Let $\theta = (\mu,\sigma,\psi)$ and define the sample moment:

\[g_{N}(\theta) = \frac{1}{N}\sum_{N}\left(\log(H_{n})-\mu-\psi\log(W)-\psi\sigma\log(C)\right)\mathbf{z}_{n}.\]

The GMM estimator is:

\[ \hat{\theta} = \arg\min_{\theta} g_{N}(\theta)^\prime \mathbf{W}_{N} g_{N}(\theta) \]

where $\mathbf{W}_{N}$ is a symmetric, positive definite weighting matrix. Since we have a linear system, this becomes a quadratic minimization problem with a known solution,¹ but the theory we develop will be more general.

Relevant questions for GMM are:

What value of $\mathbf{W}$ will give us the “best” performing estimator in the population? (And yes, we also have to define what “best” means).
Can we implement optimal weighting in finite sample?

12.4 The Savings Model

Let’s consider estimation of the income process for this model and save estimation of the preference parameters for our chapter on simulation. Recall from our discussion of identification and from Exercise 10.1 that we can identify the parameters of this process by matching implied variances and covariances. Supposing that we have more of these moments than we do parameters (i.e. that the parameters are over-identified by the moments), we can estimate the income process by minimum distance.
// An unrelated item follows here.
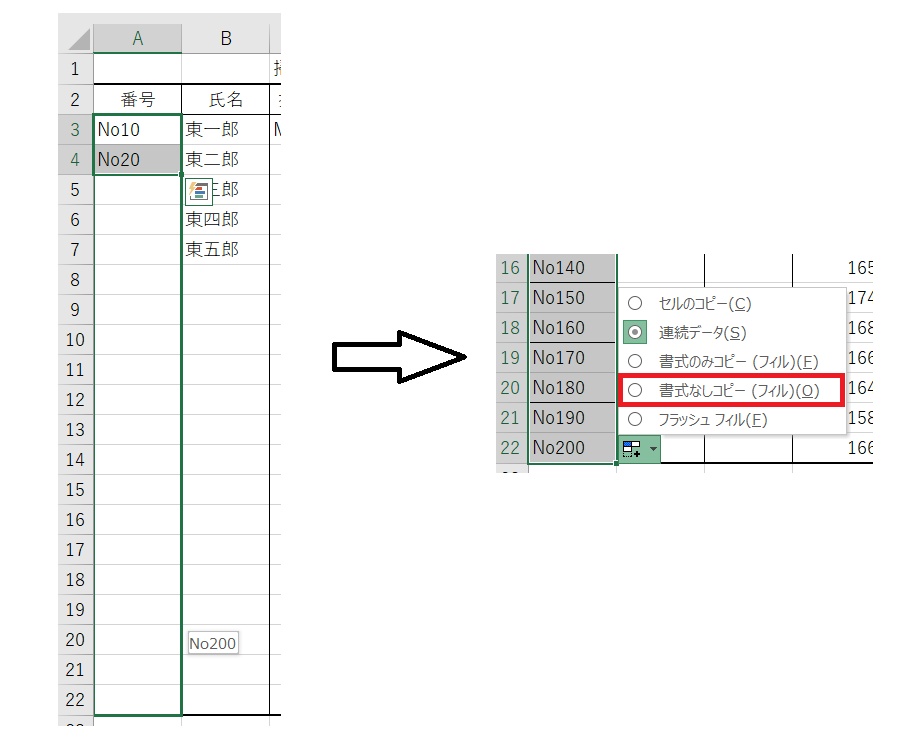Select the 連続データ radio option
Screen dimensions: 919x739
[634, 332]
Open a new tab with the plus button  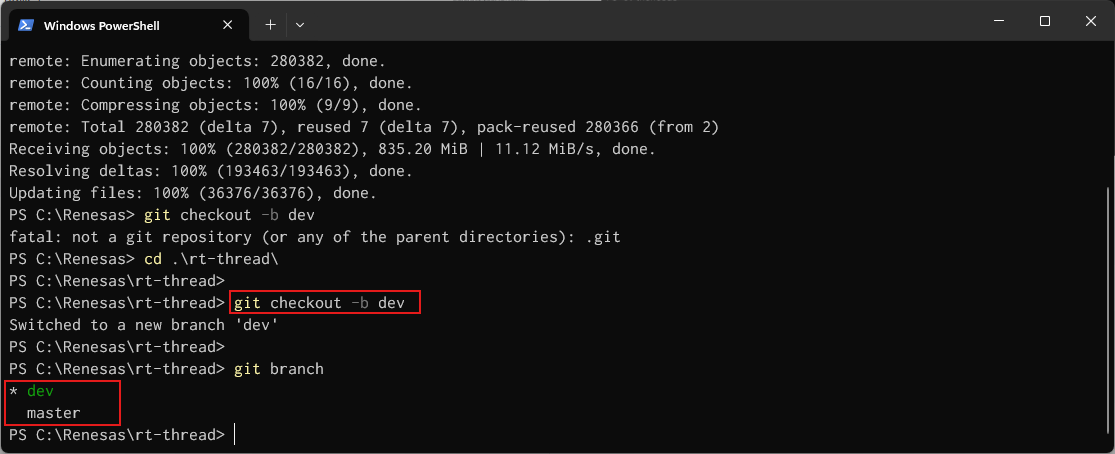pos(270,24)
Recall the income process: \[ \varepsilon_{n,t+1} = \rho \varepsilon_{n,t} + \eta_{n,t+1},\qquad \eta_{n,t}\sim\mathcal{N}(0,\sigma^2_\eta) \]

and consider the extended specification with permanent heterogeneity: \[ \log(y_{n,t}) = \mu_t + \alpha_n + \varepsilon_{n,t} \]

where $\alpha_n \sim (0,\sigma^2_\alpha)$ is an individual fixed effect. Let us further assume that in the first period, $\varepsilon_{0} = 0$. This gives us that

\[\varepsilon_{t} = \sum_{s=1}^{t}\rho^{t-s}\eta_{s}.\]

Define $\theta = (\rho, \sigma^2_\alpha, \sigma^2_\eta)$ as the parameters we wish to estimate.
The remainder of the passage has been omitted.